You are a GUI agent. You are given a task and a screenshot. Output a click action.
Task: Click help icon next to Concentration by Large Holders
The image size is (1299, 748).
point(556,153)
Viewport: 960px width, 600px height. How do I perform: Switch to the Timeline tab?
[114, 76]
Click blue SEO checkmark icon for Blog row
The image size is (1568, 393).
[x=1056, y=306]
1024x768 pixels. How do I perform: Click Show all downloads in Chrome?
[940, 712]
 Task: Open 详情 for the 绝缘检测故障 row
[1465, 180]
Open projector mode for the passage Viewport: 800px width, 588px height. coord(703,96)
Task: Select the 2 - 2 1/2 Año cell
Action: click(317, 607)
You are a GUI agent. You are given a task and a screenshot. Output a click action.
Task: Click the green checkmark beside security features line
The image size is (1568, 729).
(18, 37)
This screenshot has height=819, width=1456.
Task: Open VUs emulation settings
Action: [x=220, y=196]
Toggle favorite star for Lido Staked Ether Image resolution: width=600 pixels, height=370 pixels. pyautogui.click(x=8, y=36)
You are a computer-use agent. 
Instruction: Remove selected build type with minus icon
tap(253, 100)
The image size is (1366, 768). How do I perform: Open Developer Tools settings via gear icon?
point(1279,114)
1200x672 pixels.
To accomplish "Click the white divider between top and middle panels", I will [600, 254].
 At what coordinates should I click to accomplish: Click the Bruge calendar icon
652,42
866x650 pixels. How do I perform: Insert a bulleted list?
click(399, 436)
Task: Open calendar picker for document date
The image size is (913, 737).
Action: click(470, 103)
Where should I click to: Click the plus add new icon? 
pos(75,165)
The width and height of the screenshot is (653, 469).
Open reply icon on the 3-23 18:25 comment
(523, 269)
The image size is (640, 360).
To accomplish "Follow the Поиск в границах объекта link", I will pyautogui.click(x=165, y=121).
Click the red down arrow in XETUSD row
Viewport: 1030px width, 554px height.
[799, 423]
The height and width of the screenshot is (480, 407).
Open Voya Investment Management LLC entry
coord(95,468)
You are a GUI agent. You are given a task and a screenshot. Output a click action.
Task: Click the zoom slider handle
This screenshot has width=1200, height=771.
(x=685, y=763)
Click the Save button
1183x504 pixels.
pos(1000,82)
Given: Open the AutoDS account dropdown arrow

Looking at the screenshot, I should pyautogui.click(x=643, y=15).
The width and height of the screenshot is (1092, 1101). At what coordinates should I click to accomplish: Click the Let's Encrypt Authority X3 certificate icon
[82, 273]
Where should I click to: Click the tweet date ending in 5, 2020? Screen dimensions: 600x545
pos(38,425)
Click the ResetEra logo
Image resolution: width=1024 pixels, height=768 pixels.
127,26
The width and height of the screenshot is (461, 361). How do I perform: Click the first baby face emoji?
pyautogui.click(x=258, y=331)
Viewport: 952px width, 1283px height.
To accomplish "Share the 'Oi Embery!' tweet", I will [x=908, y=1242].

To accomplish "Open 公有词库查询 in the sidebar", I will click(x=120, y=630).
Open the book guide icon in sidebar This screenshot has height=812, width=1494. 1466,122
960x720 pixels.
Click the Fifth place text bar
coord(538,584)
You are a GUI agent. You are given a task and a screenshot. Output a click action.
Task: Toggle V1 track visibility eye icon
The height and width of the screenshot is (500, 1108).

What the task asks:
Without altering a single word, copy the listing above.

Solution for this exercise:
You are a GUI agent. You are given a task and a screenshot. Output a click action.
Task: Click help icon next to Concentration by Large Holders
The image size is (1299, 748).
point(556,153)
Viewport: 960px width, 600px height. How do I perform: Switch to the Timeline tab?
[114, 76]
Click blue SEO checkmark icon for Blog row
The image size is (1568, 393).
[x=1056, y=306]
1024x768 pixels. How do I perform: Click Show all downloads in Chrome?
[940, 712]
 Task: Open 详情 for the 绝缘检测故障 row
[1465, 180]
Open projector mode for the passage Viewport: 800px width, 588px height. coord(703,96)
Task: Select the 2 - 2 1/2 Año cell
Action: click(317, 607)
You are a GUI agent. You are given a task and a screenshot. Output a click action.
Task: Click the green checkmark beside security features line
The image size is (1568, 729).
(18, 37)
This screenshot has height=819, width=1456.
Task: Open VUs emulation settings
Action: [x=220, y=196]
Toggle favorite star for Lido Staked Ether Image resolution: width=600 pixels, height=370 pixels. pyautogui.click(x=8, y=36)
You are a computer-use agent. 
Instruction: Remove selected build type with minus icon
tap(253, 100)
The image size is (1366, 768). How do I perform: Open Developer Tools settings via gear icon?
point(1279,114)
1200x672 pixels.
To accomplish "Click the white divider between top and middle panels", I will [600, 254].
 At what coordinates should I click to accomplish: Click the Bruge calendar icon
652,42
866x650 pixels. How do I perform: Insert a bulleted list?
click(399, 436)
Task: Open calendar picker for document date
The image size is (913, 737).
Action: click(470, 103)
Where should I click to: Click the plus add new icon? 
pos(75,165)
The width and height of the screenshot is (653, 469).
Open reply icon on the 3-23 18:25 comment
(523, 269)
The image size is (640, 360).
To accomplish "Follow the Поиск в границах объекта link", I will pyautogui.click(x=165, y=121).
Click the red down arrow in XETUSD row
Viewport: 1030px width, 554px height.
[799, 423]
The height and width of the screenshot is (480, 407).
Open Voya Investment Management LLC entry
coord(95,468)
You are a GUI agent. You are given a task and a screenshot. Output a click action.
Task: Click the zoom slider handle
This screenshot has width=1200, height=771.
(x=685, y=763)
Click the Save button
1183x504 pixels.
pos(1000,82)
Given: Open the AutoDS account dropdown arrow

Looking at the screenshot, I should pyautogui.click(x=643, y=15).
The width and height of the screenshot is (1092, 1101). At what coordinates should I click to accomplish: Click the Let's Encrypt Authority X3 certificate icon
[82, 273]
Where should I click to: Click the tweet date ending in 5, 2020? Screen dimensions: 600x545
pos(38,425)
Click the ResetEra logo
Image resolution: width=1024 pixels, height=768 pixels.
127,26
The width and height of the screenshot is (461, 361). How do I perform: Click the first baby face emoji?
pyautogui.click(x=258, y=331)
Viewport: 952px width, 1283px height.
To accomplish "Share the 'Oi Embery!' tweet", I will [x=908, y=1242].

To accomplish "Open 公有词库查询 in the sidebar", I will click(x=120, y=630).
Open the book guide icon in sidebar This screenshot has height=812, width=1494. 1466,122
960x720 pixels.
Click the Fifth place text bar
coord(538,584)
You are a GUI agent. You are given a task and a screenshot. Output a click action.
Task: Toggle V1 track visibility eye icon
The height and width of the screenshot is (500, 1108).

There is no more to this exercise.